For applications that require quality of service (QoS) assurances, the best effort service model commonly used to transmit information over the Internet is proving inadequate. In general, assuring QoS entails providing differentiated services for certain packet-level or session-level treatment; that is, some users receive higher priority treatment or have a greater bandwidth allocation than other users.
Approaches to managing data traffic for providing differential services fall into two categories, those with network-wide reservations that include explicit signaling and those without such network-wide reservations. Reservation-based traffic management explicitly identifies and reserves network resources. Network nodes categorize data traffic into classes and provide QoS using the network resources reserved for the particular class associated with incoming data traffic. One example of network-wide reservation-based traffic management is the Integrated Services (IntServ) model, which uses the per-flow approach to provide guarantees to individual data streams and makes reservations of resources at intermediate routers.

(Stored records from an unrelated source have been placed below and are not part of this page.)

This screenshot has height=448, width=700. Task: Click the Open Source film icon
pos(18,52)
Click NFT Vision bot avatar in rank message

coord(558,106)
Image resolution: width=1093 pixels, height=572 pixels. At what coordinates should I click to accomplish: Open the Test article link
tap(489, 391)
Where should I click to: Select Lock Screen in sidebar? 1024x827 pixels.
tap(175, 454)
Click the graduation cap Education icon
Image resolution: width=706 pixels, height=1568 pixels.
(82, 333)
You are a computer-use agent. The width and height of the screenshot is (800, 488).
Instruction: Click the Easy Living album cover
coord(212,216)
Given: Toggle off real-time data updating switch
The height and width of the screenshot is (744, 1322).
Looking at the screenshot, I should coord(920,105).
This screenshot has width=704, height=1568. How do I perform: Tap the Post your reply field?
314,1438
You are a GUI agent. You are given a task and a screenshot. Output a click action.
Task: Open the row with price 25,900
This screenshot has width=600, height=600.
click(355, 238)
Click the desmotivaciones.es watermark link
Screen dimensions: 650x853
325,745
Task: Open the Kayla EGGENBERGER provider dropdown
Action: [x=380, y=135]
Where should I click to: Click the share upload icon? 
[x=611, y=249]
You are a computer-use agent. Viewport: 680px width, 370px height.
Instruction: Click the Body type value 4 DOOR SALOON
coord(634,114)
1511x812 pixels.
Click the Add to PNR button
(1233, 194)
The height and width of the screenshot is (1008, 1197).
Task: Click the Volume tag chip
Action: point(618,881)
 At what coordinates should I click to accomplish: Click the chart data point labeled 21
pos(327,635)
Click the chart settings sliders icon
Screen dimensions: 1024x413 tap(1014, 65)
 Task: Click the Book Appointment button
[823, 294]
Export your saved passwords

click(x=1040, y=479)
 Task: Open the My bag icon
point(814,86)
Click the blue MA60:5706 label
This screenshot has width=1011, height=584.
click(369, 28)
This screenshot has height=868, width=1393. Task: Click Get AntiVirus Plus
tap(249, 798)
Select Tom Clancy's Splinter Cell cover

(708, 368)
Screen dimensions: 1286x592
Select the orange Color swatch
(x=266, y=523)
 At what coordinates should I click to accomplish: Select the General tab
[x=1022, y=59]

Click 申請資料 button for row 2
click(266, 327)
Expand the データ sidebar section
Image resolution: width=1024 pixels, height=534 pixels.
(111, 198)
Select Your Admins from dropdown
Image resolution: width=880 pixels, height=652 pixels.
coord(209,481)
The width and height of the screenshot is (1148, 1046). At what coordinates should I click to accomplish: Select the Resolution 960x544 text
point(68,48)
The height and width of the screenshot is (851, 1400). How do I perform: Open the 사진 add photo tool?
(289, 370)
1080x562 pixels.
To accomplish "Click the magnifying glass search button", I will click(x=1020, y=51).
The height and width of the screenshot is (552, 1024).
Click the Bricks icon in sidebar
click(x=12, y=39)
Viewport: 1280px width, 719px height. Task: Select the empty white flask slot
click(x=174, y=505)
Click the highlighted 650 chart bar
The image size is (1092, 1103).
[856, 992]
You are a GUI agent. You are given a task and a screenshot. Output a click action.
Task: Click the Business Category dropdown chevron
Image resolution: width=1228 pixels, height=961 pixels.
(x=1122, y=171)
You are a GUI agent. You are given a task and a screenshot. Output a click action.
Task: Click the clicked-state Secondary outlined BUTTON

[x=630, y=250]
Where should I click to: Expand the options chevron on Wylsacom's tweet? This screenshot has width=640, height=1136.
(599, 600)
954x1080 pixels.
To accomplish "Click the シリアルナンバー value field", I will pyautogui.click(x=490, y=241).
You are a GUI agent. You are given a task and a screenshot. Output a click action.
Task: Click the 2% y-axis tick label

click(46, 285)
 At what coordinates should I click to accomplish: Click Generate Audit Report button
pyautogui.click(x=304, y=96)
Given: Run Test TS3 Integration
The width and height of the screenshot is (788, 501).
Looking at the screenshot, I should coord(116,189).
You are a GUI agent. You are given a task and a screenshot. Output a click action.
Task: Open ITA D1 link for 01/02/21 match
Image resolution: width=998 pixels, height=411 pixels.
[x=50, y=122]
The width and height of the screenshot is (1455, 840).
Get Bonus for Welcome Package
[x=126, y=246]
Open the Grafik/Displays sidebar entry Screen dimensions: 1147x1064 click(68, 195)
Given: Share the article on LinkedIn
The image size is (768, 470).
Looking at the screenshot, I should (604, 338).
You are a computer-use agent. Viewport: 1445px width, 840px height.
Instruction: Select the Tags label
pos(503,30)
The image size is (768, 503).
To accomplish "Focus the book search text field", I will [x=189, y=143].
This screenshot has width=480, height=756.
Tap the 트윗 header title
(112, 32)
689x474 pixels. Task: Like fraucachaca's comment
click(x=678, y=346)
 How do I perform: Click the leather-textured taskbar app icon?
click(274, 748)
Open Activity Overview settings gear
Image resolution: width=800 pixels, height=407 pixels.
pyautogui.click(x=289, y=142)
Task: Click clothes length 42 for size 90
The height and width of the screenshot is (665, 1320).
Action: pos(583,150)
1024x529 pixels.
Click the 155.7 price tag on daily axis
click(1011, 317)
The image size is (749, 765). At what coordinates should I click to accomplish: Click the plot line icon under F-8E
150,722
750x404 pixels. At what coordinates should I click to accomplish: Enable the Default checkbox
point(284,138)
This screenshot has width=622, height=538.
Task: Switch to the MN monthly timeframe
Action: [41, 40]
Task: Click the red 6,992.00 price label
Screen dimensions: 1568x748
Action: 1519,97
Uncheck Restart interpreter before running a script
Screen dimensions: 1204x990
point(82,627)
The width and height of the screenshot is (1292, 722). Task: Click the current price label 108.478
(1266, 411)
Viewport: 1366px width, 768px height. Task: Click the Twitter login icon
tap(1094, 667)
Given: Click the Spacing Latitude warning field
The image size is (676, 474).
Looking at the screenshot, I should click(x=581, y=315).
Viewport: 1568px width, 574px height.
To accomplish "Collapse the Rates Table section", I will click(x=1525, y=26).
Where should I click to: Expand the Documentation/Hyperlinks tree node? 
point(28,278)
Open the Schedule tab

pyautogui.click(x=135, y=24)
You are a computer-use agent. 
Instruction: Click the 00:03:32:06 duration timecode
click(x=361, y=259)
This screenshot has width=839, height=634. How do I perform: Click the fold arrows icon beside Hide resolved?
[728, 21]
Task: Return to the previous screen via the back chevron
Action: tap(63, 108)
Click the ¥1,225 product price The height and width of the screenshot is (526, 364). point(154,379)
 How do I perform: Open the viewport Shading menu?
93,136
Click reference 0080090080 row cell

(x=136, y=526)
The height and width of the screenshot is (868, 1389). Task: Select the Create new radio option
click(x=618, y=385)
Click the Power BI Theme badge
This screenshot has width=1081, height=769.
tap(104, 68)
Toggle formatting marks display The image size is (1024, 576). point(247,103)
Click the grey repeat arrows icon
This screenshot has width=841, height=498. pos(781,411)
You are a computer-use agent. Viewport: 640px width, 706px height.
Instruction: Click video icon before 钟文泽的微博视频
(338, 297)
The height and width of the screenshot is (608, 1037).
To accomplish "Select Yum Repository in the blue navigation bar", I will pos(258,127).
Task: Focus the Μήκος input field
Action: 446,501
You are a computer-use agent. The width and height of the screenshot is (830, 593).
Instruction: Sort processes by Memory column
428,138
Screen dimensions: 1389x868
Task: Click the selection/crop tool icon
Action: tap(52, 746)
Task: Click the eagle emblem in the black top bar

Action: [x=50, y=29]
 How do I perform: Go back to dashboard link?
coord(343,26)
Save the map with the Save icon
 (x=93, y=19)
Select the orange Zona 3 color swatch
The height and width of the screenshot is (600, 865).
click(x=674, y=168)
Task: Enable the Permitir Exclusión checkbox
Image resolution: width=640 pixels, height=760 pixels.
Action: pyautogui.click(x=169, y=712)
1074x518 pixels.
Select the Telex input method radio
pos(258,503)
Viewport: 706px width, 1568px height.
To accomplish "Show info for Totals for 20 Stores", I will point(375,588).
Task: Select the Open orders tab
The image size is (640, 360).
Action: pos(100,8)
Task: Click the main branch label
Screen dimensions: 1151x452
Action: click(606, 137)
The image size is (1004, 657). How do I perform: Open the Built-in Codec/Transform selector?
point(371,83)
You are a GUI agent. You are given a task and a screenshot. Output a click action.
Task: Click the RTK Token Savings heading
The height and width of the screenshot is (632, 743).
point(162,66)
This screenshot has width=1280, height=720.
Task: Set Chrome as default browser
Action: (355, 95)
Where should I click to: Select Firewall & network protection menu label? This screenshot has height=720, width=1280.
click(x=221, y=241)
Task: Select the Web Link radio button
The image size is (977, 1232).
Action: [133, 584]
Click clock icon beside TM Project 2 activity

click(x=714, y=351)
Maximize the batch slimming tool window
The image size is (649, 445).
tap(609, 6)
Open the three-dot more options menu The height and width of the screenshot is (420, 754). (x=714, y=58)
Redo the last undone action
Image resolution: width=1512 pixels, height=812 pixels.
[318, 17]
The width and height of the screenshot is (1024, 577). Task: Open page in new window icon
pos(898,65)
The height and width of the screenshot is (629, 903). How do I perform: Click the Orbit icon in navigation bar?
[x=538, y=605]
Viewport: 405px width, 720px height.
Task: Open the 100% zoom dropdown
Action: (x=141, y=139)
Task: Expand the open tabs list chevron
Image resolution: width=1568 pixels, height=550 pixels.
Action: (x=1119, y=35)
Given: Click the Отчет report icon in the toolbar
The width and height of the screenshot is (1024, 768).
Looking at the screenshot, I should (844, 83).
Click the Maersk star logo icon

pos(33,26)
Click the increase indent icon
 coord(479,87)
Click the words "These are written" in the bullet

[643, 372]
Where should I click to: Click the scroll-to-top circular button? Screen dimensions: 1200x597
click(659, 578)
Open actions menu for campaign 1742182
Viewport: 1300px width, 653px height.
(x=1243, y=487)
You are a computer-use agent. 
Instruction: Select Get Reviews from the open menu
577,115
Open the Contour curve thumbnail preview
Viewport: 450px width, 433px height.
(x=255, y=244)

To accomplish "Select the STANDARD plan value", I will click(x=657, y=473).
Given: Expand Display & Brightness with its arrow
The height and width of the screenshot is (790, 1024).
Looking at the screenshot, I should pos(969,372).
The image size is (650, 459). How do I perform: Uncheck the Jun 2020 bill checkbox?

In traffic management that does not use network-wide reservations, but can use local reservations at a router, the network nodes classify data traffic into a set of classes and use the classes to grant priority-based treatment to the traffic. An example of such traffic management is the Differentiated Services (DiffServ) model. DiffServ provides aggregate assurances for a group of applications.
Today, many of the communication links between the various communications entities in networks are wire-line; that is, client and server systems are typically connected to other server and client systems by wires, such as twisted-pair wires, coaxial cables, fiber optic cables, and the like. Notwithstanding this wired infrastructure, wireless networks such as cellular and Personal Communication Systems (PCS) and wireless local area networks, microwave links, infrared (IR) links, and satellite links are becoming more prevalent. Wireless devices connected to such networks are typically mobile. Such mobility creates frequent, dynamic changes to the network topology. Moreover, the peculiarities of signal propagation over wireless links cause frequent changes to the state of such communication links between the devices on the network. Consequently, nodes in wireless networks need to deal with higher data losses and frequent bandwidth reallocations.
The initial designs of the IntServ and DiffServ models, however, contemplated wired networks only and are not suited for the various characteristics of wireless networks. Thus, there remains a need for a system and a method that can manage traffic in a wireless network to provide QoS assurances despite the aforementioned difficulties associated with the mobility of the communication devices and propagation conditions encountered in the wireless networks.